(Stored data)
== == ==

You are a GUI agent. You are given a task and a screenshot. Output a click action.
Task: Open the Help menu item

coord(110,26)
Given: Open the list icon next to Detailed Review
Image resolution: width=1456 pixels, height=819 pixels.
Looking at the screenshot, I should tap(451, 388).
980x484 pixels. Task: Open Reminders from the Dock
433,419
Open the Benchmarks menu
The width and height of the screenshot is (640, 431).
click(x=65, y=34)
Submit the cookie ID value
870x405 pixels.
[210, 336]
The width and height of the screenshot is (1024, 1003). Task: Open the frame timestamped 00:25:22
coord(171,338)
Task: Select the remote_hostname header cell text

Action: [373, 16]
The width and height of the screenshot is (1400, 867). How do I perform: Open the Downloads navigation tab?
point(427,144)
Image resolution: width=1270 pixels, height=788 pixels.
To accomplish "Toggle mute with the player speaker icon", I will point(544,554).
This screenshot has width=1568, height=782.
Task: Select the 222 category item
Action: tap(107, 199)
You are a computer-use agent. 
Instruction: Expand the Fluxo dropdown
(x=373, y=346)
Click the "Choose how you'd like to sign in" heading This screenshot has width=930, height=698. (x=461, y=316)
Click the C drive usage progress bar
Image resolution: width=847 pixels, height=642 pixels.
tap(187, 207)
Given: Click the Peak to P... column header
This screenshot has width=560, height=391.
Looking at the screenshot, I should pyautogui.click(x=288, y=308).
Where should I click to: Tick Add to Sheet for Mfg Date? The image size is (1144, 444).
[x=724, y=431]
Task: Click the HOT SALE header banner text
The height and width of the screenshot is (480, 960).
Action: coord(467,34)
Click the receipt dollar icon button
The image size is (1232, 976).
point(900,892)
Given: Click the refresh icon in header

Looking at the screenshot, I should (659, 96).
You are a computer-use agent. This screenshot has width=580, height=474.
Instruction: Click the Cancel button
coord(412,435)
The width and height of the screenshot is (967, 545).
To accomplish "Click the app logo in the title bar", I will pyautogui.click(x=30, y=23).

== == ==

# [Exercise goal]
Copy every line of the records word for word.

# [Task result]
You are a GUI agent. You are given a task and a screenshot. Output a click action.
Task: Open the Help menu item

coord(110,26)
Given: Open the list icon next to Detailed Review
Image resolution: width=1456 pixels, height=819 pixels.
Looking at the screenshot, I should tap(451, 388).
980x484 pixels. Task: Open Reminders from the Dock
433,419
Open the Benchmarks menu
The width and height of the screenshot is (640, 431).
click(x=65, y=34)
Submit the cookie ID value
870x405 pixels.
[210, 336]
The width and height of the screenshot is (1024, 1003). Task: Open the frame timestamped 00:25:22
coord(171,338)
Task: Select the remote_hostname header cell text

Action: [373, 16]
The width and height of the screenshot is (1400, 867). How do I perform: Open the Downloads navigation tab?
point(427,144)
Image resolution: width=1270 pixels, height=788 pixels.
To accomplish "Toggle mute with the player speaker icon", I will point(544,554).
This screenshot has width=1568, height=782.
Task: Select the 222 category item
Action: tap(107, 199)
You are a computer-use agent. 
Instruction: Expand the Fluxo dropdown
(x=373, y=346)
Click the "Choose how you'd like to sign in" heading This screenshot has width=930, height=698. (x=461, y=316)
Click the C drive usage progress bar
Image resolution: width=847 pixels, height=642 pixels.
tap(187, 207)
Given: Click the Peak to P... column header
This screenshot has width=560, height=391.
Looking at the screenshot, I should pyautogui.click(x=288, y=308).
Where should I click to: Tick Add to Sheet for Mfg Date? The image size is (1144, 444).
[x=724, y=431]
Task: Click the HOT SALE header banner text
The height and width of the screenshot is (480, 960).
Action: coord(467,34)
Click the receipt dollar icon button
The image size is (1232, 976).
point(900,892)
Given: Click the refresh icon in header

Looking at the screenshot, I should (659, 96).
You are a computer-use agent. This screenshot has width=580, height=474.
Instruction: Click the Cancel button
coord(412,435)
The width and height of the screenshot is (967, 545).
To accomplish "Click the app logo in the title bar", I will pyautogui.click(x=30, y=23).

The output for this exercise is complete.